Part of the fun of Scream Factory’s line of horror and sci-fi special editions is that it does not discriminate.  They’re not afraid to tackle movies that never enjoyed big box office status or critical acclaim.  Case in point: they just released a blu-ray edition of the infamous A.I.P. monster flick, The Incredible Melting Man.  As gobsmacking as that idea is, the reality is even more so: this is a nice little special edition that gives this oddball item the red carpet treatment.

Things begins with a surprisingly attractive high-definition transfer.  Like many low-budget films of the era, this was made quickly and on the cheap but the results look surprisingly colorful and vibrant with the benefit of an HD bump – and those gooey Rick Baker makeup effects really glisten in the presentation they get here.  The original mono audio mix gets the lossless treatment here and the result are pretty impressive: the blend of elements works nicely and the music has real punch to it.

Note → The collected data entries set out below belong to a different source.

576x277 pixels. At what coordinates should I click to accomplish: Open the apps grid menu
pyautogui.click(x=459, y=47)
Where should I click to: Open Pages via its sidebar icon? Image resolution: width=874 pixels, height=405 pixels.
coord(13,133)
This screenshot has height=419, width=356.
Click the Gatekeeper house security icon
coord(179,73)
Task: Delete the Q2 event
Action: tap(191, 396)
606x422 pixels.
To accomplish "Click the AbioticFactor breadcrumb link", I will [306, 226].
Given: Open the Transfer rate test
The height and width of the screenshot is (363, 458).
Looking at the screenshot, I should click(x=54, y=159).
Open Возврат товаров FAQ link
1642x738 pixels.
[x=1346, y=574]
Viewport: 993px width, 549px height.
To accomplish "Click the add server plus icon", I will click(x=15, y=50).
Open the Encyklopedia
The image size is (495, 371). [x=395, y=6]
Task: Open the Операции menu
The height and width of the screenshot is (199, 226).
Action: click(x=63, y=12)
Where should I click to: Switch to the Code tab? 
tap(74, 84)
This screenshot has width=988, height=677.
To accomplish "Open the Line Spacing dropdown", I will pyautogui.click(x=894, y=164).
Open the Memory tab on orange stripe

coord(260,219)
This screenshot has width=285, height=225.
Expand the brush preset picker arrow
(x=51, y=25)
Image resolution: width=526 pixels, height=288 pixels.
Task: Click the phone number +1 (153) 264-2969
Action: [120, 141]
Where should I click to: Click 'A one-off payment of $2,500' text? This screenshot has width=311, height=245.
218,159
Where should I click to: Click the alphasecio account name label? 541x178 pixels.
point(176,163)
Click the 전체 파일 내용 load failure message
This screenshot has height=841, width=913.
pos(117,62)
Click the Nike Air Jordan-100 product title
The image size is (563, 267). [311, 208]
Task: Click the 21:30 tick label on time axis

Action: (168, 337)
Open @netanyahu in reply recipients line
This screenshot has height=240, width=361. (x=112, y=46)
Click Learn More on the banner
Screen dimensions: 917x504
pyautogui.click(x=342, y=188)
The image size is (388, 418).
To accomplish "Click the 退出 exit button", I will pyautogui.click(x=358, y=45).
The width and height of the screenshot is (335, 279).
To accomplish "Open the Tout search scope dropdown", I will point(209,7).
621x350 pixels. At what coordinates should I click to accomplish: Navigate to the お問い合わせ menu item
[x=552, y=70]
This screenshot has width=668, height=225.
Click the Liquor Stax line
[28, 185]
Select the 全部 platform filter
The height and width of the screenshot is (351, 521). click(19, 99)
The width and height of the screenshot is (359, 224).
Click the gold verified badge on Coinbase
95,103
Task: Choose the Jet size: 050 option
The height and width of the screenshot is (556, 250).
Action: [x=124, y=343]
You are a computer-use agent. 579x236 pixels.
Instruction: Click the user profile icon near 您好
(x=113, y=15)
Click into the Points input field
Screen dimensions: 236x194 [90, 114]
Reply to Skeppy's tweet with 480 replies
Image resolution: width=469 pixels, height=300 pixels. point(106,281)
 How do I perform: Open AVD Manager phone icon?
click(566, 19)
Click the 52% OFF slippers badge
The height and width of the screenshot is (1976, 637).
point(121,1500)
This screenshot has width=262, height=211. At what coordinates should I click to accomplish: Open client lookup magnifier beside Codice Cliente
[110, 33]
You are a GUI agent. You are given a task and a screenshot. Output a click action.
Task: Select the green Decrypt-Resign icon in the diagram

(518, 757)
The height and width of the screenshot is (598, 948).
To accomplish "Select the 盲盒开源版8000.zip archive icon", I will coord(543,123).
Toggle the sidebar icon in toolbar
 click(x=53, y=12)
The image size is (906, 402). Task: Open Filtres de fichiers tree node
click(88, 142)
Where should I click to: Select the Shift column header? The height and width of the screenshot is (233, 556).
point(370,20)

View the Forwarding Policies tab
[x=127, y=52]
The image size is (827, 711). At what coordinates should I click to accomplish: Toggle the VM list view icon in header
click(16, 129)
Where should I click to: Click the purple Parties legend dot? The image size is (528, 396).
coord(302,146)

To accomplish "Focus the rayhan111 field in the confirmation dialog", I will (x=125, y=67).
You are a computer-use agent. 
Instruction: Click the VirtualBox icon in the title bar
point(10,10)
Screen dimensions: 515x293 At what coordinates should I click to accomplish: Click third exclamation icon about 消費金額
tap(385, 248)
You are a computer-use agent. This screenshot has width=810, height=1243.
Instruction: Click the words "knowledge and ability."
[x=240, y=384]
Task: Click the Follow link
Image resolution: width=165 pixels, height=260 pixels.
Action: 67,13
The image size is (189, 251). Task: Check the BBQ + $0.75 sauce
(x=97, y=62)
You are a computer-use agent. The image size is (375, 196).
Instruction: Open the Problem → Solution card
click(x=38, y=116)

The extras begin with a commentary track from writer/director William Sachs. He hits the ground running, offering a very interesting take on the conflicts that shaped what ended up on screen.  Sachs never self-censors as he discusses battling his producers over tone (he wanted it to be funny, they wanted it serious), how much of the opening was shot by someone else after the fact and his battles with a wayward editor.  He also talks about the elements of the film that he wanted to include but were removed in post-production, like how he intended to have the audience “hear” what was going on in the monster’s head via sound effects and dialogue overdubs.  It’s a good listen for fans of low-budget horror as it reveals how the nightmares happening off-camera could rival the ones in front of it.

Sachs also appears in an interview featurette that also incorporates a separate interview with makeup FX kingpin Rick Baker.  Sachs repeats a lot of anecdotes from his commentary but expands on some in interesting ways, with a lot of material on his casting choices and his vision of the film as a 50’s comic book brought to life.  However, it is Baker who is the star attraction here.  He has no pretensions as he discusses how he got the gig after giving what he thought was a too-high bid to scare the producers away and how the low-budget woes affected his work.  He also tells a funny story about a personality clash with the “melting man” himself, Alex Rebar, and reveals how this film taught him the value of film editing.

There is also a three minute interview with Greg Cannom, who was one of Baker’s assistants on the film.  He worked on the reshoots for the film, so he’s able to offer some input on footage that Sachs had no involvement and what techniques were used for these scenes.  It’s brief but packs in plenty of quality info and makeup FX fanatics will be glad to have this extra bit of info.

The package is rounded out by some interesting promotional materials.  There are two theatrical trailers and one radio spot that sell the film as featuring “the first new horror creature.”  One of the trailers even goes so far as focusing just on Rick Baker’s makeup effects.  There is also a pretty comprehensive image gallery than includes stills (both color and B&W), behind the scenes shots and promo art, the latter including the cover for the film’s paperback adaptation in the U.K.  Be sure to keep your eyes peeled for a memorably unusual shot of Jonathan Demme when watching this gallery.

In short, Scream Factory has knocked out a strong special edition for a title that even fans wouldn’t have dreamed capable of receiving such an honor.  If this title scratches your trash-horror itch, you can rest assured this edition of The Incredible Melting Man will deliver the goods.